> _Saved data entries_
^^^^^^^^^^^^^^^^

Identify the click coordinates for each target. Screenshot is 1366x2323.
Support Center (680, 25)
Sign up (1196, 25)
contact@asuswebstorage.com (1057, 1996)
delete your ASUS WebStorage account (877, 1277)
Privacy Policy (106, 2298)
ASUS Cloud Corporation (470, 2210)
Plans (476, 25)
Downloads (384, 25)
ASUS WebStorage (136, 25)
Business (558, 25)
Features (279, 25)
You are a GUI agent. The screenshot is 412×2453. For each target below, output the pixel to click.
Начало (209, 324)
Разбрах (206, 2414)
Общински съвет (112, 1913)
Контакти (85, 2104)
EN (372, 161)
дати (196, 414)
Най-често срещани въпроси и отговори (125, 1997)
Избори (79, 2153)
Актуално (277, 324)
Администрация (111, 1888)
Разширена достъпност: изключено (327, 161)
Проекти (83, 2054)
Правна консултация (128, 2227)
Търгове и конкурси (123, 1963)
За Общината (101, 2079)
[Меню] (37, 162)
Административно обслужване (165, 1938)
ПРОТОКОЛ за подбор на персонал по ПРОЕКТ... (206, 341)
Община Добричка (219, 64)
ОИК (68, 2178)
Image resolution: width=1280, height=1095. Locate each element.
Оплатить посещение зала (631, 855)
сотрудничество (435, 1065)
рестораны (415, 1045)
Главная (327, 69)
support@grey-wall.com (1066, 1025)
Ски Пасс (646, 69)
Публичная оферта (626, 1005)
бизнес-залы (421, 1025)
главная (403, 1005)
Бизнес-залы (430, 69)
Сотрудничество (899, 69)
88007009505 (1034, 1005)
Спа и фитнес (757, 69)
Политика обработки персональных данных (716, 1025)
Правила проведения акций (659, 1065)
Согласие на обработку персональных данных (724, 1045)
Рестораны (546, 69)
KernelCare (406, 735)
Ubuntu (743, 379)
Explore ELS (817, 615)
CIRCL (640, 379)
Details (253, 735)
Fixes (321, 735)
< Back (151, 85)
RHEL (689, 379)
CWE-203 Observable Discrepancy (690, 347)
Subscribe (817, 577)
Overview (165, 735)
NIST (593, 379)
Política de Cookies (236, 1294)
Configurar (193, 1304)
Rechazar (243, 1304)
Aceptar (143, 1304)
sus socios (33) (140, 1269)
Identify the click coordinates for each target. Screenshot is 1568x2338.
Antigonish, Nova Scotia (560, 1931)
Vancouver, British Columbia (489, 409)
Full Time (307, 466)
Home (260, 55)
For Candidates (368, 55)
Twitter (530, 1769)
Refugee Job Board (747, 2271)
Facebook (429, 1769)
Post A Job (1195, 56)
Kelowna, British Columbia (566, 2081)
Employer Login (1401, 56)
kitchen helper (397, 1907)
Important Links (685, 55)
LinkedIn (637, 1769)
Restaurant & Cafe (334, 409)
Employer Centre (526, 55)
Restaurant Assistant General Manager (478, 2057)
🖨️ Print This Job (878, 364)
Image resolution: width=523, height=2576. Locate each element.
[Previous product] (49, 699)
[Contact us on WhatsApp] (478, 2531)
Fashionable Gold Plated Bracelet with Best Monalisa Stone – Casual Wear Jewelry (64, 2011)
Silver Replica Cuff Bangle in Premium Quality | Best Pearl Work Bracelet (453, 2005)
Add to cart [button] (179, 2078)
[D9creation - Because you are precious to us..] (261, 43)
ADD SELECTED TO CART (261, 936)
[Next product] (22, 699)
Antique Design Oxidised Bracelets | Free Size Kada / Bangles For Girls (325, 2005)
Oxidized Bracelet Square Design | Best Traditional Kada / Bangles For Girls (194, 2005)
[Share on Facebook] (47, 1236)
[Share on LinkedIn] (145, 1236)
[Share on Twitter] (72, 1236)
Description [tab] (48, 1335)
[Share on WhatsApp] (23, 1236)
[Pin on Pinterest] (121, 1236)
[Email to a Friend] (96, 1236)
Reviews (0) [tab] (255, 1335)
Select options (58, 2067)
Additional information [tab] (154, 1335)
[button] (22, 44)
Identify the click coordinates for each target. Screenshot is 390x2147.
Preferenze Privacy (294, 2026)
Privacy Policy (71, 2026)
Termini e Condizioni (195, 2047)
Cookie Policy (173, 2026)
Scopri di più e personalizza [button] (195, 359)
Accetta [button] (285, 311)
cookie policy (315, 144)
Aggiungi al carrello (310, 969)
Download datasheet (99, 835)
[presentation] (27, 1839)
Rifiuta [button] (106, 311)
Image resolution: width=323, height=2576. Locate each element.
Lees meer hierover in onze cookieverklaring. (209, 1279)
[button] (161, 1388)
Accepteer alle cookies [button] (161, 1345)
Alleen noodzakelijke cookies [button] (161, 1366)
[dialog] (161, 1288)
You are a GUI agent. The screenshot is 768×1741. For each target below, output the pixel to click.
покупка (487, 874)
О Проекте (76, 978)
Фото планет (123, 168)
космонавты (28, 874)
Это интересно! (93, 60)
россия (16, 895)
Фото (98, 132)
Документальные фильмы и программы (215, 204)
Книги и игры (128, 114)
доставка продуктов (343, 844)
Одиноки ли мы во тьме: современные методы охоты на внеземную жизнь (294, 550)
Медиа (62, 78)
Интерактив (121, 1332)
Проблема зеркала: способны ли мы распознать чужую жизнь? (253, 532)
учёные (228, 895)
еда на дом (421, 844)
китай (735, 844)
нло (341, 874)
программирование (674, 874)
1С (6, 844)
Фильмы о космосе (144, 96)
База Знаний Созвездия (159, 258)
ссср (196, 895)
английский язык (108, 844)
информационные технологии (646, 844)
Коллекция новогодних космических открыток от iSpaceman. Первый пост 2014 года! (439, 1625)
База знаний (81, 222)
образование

^^^^^^^^^^^^^^^^

> _AIM OF THE TASK_
Transcribe the records from their first line. Stop after the line with "дати (196, 414)", including it.

> _TASK OUTPUT_
Identify the click coordinates for each target. Screenshot is 1366x2323.
Support Center (680, 25)
Sign up (1196, 25)
contact@asuswebstorage.com (1057, 1996)
delete your ASUS WebStorage account (877, 1277)
Privacy Policy (106, 2298)
ASUS Cloud Corporation (470, 2210)
Plans (476, 25)
Downloads (384, 25)
ASUS WebStorage (136, 25)
Business (558, 25)
Features (279, 25)
You are a GUI agent. The screenshot is 412×2453. For each target below, output the pixel to click.
Начало (209, 324)
Разбрах (206, 2414)
Общински съвет (112, 1913)
Контакти (85, 2104)
EN (372, 161)
дати (196, 414)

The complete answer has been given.